The chamber earlier signaled it might be willing to support keeping the sales tax rate at 6.3 percent instead of letting it fall to 5.7 percent in June – but only in exchange for lower income tax rates. Now the business organization seems to favor spending down reserves before opening discussion on extending the sales tax.
“If you need (to spend reserves) to get through a year or two until (revenues) takes off as a result of the last tax cut, we ought to look at that,” Eckles said.
Brownback has stood firm on his desire to maintain a 7.5 percent ending balance for the state. Over the past year, he has repeatedly boasted how the state had only $876 in the state treasury in July 2010 and that with growth and reforms his latest budget projects a $533 million balance.
Brownback’s tax plan, as outlined in Senate Bill 78, would lower the state’s bottom income tax rate from 3 percent to 2.5 percent in 2014 and 2015, before dropping it to 1.9 percent in 2016 and on.

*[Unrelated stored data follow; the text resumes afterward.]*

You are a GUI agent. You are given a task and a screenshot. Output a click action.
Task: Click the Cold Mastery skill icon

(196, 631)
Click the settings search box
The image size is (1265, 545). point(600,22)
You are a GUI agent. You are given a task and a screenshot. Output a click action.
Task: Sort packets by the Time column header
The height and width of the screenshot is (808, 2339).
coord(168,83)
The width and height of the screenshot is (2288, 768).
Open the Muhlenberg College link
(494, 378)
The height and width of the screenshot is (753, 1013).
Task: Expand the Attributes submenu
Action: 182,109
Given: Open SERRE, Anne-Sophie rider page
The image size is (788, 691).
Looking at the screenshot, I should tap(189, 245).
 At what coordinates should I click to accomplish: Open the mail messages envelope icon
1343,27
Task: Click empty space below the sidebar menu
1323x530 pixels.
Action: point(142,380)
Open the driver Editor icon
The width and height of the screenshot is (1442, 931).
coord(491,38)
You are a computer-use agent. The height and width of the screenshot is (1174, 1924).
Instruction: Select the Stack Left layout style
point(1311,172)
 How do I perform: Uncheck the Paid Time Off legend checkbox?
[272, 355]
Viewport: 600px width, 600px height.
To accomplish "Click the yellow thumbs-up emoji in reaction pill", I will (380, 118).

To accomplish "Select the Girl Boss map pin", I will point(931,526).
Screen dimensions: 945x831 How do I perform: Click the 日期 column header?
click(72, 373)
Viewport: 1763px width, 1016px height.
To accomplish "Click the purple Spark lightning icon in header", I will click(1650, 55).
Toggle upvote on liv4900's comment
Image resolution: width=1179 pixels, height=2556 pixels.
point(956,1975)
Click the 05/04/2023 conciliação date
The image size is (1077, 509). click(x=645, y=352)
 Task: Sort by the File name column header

The state’s existing top rate of 4.9 percent would fall to 3.5 percent in 2017.
The plan would keep the 6/10ths of a cent sales tax due to expire at the end of June, which would provide about $262 million in additional state revenue a year. It also would eliminate the state’s portion of the mortgage interest and real estate property tax deductions.
Those moves help the state would maintain most core services, but they’ve drawn pushback from conservative Republicans and others who promised to let the sales tax hike expire or say the tax deductions are important to encouraging homeownership.